Tuesday 10 June 2014

He's Just Not Into You !

It's taken me a while, well actually several decades to conclude that my love life is almost permanently pants.

This isn't a bitter harpy speaking to you it's more a disappointed Dora, who has tried big love, fast love, casual love, heartfelt love and has finally realised that not everyone gets the love life they deserve; no matter what the songs say or however many self-help books they read.
 
I can honestly say, that having 'dated' men with varying degrees of separation, age, haircuts and success, the common denominator in my love misadventures is me and therefore after my latest "He's just not into you" non-date moment, the blame must rest firmly on my shoulders.

I haven't really dated anyone since Big B, who texted me on my birthday from NY with his standard, "Things have been crazy at work, but I'll definitely call you soon" message.

Since this has been an almost standard text or phone message from him for well over a year and should really be his answerphone message, I replied with a very definite 
 
"Lovely to hear from you, unfortunately this ship has sailed' and please don't feel you have to text or morse code me anymore".

Then, as I scurried down the street today, after a client meeting to grab some lunch, I bumped almost head on into second to last, most recent love interest, bounding down the street holding hands with his new girlfriend.
 
She looked so ridiculously glam skinny, though lacking the sense to properly blend her fake tan, all the way down her neck; that I prayed a taxi cab would take me out, as I crossed the street, so at least my almost regulation jeans, slogan t-shirt and signature shades would at least be hidden by the taxi's bonnet passing over my head !

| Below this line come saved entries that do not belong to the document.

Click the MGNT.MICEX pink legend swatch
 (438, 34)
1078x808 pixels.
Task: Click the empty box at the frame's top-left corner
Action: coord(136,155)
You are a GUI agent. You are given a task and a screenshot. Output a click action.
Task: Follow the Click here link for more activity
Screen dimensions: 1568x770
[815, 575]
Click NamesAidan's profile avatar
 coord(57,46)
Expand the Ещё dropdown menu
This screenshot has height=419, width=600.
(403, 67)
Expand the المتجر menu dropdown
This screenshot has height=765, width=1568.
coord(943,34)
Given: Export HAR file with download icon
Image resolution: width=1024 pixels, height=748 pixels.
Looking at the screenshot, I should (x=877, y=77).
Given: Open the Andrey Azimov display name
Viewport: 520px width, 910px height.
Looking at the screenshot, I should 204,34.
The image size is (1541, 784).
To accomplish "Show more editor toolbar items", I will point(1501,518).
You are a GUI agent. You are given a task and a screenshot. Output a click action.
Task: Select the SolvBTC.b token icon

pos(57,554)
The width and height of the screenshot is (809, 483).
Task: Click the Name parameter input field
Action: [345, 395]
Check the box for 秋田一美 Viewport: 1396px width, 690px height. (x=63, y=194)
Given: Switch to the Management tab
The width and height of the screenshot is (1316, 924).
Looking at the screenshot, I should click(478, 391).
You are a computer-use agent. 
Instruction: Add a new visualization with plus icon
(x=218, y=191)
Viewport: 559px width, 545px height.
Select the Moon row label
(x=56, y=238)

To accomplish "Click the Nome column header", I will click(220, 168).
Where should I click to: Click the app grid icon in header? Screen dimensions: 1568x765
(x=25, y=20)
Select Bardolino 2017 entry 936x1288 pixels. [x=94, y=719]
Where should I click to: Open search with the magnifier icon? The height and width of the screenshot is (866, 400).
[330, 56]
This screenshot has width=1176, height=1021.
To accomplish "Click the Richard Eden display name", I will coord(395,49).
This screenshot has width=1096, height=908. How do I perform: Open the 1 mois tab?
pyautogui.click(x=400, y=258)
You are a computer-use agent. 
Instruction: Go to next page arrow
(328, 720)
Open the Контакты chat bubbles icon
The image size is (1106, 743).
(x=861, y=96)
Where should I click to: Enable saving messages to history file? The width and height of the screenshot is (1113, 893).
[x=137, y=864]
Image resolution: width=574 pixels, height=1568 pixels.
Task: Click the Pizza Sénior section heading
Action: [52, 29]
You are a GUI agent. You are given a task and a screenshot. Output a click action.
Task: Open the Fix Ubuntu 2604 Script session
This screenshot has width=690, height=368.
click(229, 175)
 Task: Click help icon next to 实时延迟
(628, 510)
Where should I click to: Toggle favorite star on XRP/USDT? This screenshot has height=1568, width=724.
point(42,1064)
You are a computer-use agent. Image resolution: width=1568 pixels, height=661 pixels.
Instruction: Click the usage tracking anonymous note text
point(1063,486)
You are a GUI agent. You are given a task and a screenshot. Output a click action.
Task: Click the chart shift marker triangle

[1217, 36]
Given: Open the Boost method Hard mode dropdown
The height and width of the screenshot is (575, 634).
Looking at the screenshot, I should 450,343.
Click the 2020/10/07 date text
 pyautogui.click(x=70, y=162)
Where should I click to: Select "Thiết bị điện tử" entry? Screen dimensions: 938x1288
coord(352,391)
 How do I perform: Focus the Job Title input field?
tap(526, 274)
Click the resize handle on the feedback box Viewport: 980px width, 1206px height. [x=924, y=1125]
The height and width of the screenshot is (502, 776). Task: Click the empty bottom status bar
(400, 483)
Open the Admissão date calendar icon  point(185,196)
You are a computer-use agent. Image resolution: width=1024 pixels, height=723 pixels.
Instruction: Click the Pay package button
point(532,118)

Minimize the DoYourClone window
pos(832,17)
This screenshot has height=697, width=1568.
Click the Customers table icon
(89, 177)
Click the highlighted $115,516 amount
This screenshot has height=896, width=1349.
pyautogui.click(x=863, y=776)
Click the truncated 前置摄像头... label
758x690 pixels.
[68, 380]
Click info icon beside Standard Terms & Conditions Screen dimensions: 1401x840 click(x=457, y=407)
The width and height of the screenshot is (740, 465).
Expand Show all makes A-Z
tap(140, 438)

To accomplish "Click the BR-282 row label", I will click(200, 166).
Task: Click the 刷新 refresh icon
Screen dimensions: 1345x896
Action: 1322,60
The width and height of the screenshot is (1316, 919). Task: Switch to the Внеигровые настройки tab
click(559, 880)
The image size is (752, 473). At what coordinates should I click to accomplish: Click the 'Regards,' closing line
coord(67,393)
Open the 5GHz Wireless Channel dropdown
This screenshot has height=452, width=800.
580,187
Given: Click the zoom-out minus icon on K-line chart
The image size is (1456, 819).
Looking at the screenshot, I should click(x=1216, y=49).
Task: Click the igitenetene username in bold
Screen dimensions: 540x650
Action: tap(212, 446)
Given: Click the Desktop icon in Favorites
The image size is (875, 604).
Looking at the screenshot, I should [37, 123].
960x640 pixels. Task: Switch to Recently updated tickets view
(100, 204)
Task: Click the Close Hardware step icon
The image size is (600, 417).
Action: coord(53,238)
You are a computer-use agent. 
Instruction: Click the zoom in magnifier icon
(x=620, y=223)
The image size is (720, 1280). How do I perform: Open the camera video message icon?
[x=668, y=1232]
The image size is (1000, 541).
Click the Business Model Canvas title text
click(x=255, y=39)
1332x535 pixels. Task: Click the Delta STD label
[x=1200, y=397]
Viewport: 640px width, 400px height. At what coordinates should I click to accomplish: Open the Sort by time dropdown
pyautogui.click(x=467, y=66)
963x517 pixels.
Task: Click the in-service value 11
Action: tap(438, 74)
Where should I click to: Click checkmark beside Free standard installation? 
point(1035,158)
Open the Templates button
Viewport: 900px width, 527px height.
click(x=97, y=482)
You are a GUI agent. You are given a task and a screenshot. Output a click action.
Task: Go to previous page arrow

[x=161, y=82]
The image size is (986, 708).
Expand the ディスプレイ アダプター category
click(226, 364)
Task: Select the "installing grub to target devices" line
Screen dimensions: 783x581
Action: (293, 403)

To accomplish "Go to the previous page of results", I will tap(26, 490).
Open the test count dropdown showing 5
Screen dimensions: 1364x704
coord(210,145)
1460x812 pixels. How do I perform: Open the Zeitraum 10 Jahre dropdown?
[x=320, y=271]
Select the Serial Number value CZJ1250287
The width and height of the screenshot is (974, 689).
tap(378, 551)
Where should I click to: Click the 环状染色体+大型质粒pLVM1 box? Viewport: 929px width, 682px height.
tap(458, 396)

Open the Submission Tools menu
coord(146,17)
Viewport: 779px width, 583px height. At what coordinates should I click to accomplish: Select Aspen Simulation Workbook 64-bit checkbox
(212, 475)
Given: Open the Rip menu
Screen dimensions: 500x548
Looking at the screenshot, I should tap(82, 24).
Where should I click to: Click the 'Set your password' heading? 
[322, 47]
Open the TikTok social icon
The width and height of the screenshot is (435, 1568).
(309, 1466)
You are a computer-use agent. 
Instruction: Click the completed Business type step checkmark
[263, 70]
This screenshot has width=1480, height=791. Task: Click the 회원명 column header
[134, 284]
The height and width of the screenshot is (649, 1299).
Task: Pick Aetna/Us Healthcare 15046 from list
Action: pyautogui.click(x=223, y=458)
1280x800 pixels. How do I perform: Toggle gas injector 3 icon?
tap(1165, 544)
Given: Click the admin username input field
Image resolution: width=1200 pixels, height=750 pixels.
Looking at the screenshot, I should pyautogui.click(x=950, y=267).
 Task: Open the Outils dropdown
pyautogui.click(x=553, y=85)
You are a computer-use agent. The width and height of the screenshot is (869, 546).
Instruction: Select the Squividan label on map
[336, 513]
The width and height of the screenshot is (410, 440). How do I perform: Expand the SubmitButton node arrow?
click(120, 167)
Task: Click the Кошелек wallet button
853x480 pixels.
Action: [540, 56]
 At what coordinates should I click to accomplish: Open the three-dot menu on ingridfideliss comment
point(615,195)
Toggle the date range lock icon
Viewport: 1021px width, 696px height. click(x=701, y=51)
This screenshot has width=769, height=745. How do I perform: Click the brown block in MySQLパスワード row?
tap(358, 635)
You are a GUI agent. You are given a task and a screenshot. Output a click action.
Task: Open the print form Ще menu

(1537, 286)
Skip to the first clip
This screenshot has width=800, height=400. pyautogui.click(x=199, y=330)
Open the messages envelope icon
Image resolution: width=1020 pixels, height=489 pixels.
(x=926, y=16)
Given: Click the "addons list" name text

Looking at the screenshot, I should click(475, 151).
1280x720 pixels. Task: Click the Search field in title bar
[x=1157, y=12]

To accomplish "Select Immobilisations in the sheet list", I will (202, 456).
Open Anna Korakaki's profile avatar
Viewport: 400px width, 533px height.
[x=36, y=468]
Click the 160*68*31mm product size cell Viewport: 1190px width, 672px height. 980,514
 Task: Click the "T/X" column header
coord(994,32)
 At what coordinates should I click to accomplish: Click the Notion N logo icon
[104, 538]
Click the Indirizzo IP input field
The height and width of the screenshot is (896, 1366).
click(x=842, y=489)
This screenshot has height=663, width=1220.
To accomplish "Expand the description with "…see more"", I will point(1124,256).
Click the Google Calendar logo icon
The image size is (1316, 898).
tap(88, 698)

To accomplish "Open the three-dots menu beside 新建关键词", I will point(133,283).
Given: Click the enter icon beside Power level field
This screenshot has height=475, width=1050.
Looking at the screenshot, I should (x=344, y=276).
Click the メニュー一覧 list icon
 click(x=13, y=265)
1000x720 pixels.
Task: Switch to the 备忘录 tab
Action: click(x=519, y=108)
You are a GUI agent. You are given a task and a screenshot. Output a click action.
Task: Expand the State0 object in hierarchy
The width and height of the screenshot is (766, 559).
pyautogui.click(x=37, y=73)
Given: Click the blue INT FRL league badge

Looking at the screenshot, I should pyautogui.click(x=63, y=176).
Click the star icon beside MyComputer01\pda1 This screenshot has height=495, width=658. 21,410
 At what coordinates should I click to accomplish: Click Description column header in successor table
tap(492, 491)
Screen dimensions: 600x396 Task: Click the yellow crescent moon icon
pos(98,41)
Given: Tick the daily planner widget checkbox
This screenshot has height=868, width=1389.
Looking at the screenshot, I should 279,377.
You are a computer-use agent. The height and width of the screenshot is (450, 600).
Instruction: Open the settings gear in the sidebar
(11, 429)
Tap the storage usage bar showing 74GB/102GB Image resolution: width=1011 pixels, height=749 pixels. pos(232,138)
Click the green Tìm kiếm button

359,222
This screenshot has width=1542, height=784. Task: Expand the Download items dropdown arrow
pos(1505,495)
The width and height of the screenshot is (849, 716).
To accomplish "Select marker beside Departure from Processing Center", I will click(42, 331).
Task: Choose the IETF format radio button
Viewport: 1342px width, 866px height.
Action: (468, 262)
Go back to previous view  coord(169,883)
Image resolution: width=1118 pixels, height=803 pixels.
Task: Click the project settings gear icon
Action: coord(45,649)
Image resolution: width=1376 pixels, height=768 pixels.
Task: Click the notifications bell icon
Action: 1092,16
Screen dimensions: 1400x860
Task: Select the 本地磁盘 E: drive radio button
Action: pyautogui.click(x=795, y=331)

Which brings me neatly to my latest non love interest - Mr Fox. A handsome, mature super smart, salt and pepper wily fox with a devilish smile. Add to that a razor sharp wit, alpha male aura and the ability to rock a suit old school, so well, that it makes a woman want to ditch the rules and go home with him.
 
(Before you ask, no I haven't :0)

Because of his super blunt 'no commitment' directive (which I actually found strangely 'refreshing'), issued right before the end of non-date one, I had Mr Fox in mind for a short but sweet, summer fun slot. Somerset House Film Four open air movies, Hyde Park snooze feasts, visiting galleries and museums and just generally hanging out.
 
After dinner, I walked him to his latest meeting (I'm an equal opportunities work destination companion) and established during the length of that walk, that due to work commitments and his super hectic life, that I probably wouldn't see him again face to face until mid-September.

"So I won't see you before you leave then ?", I said.
"Let's play it by ear", he replied.  In other words he was done.
 
Don't get me wrong I wasn't heartbroken by the news that there aren't going to be any more Odd Couple moments with him, but however, cool of a dating diva you may be, experiencing such a pointed "He's just not into you" moments is never a good thing for the old ego.

I had thought things would be much easier having dropped my squeeze requirements down from Mr Right, to Mr Season. The realisation that my 'dating picker' is totally off even, when it comes to choosing Mr Season, drove me to a serious sugar overload - a packet of Haribo Starmix, was rapidly consumed.

This sugar-filled frenzy that was only reined in by a Skype call with Q, who's back on with Mr Recycled (a guy it didn't work out with first time around, but who you leave enough distance between dating to justify going back for another go, when all other love interests have been exhausted).
 
She reminded me that I do have a lot going on - family stuff, keeping a business afloat, clients happy, barely sleeping and a sweet and sour addiction to rocket salad and Haribos. By the end of her 'prep talk' my dating ego was marginally re-inflated.